Sevengil, 75 yaşı insan ömrü için önünde saygıyla durulup düşünülecek önemli bir aşama olarak görür. Bir yazarın 75. yaşını bütün ulusun kutlaması gerektiğini düşünür. Bu nedenle Hüseyin Rahmi Gürpınar, 75 yaşına yaklaşırken onun adına bir toplantı yapmayı, yazarın anılarını ve düşüncelerini bir araya getirerek bir kitap çıkarmayı tasarlar. Kitabı yazmaya başlar. Bitirip bastırdıktan sonra da Hüseyin Rahmi’nin 75 yaş gününü Halkevi’nde yapılacak bir toplantıyla kutlayacak, kitabı da edebiyat dünyasına sunacaktır. Yazarın yapıtlarını basan İbrahim Hilmi Çığıraçan da bu kitabın basılmasını kendisine düşen bir görev kabul eder. Kitap biter, kağıtlar hazırlanır, klişeler (baskı işinde kullanılmak ereğiyle üzerine kabartma ya da oyma resim, şekil, yazı çıkarılmış metal kalıplar) yaptırılır. Derken Hüseyin Rahmi Gürpınar’ın bu olaydan haberi olur. Telaş ve üzüntü içinde soluğu Sevengil’in evinde alır. “Alakanıza ve zahmetinize teşekkür ederim. Değer mi idi bilmem fakat çok rica ederim, bu kitabı çıkarmayınız. Herkes sizin benim dostum olduğunuzu biliyor, siz bu kitabı çıkarırsanız Hüseyin Rahmi kendisini reklam etmek için bu kitabı yazdırdı diyecekler.”
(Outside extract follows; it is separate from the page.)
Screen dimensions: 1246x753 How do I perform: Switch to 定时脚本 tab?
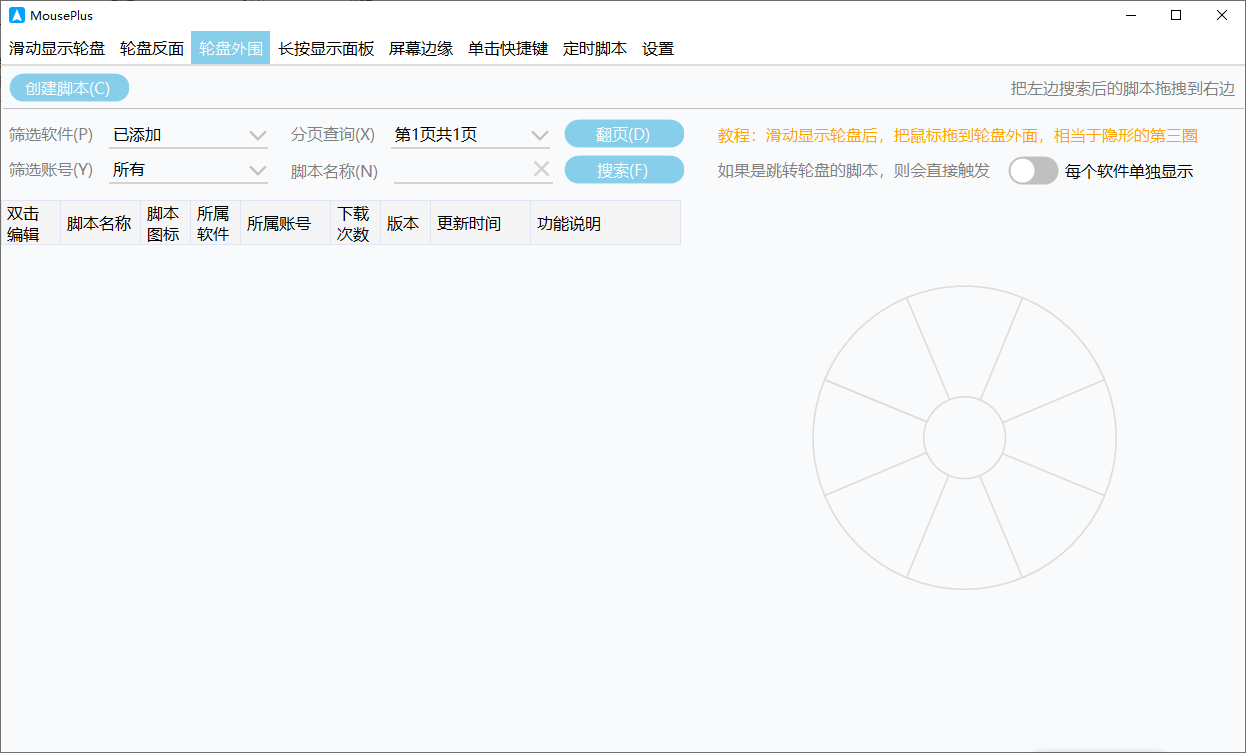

Sevengil şaşırır. “Aman üstadım, sizin sayısı yaşınıza yaklaşan eserlerinizden sonra hâlâ reklama ihtiyacınız mı var?” 

Ancak Gürpınar düşüncesinden vazgeçmez. “Derler Refik Ahmet Bey, derler. Vazgeçiniz, çok rica ederim. Mutlaka çıkaracaksanız ben öldükten sonra çıkarınız.” 

Hüseyin Rahmi Gürpınar kitabın basılmasını istemediği gibi 75. yaş günü kutlama toplantısını da yaptırtmaz. Konu açıldığında kendisine fazla önem veriliyormuş gibi utanır, sıkılır, kızarır. 

Refik Ahmet Sevengil’in hazırladığı kitap 6-7 yıl ibrahim Hilmi Çığıraçan’ın çekmecesinde kilitli kalır. Yazarın isteğine uyularak ölümünden sonra (1944) basılır.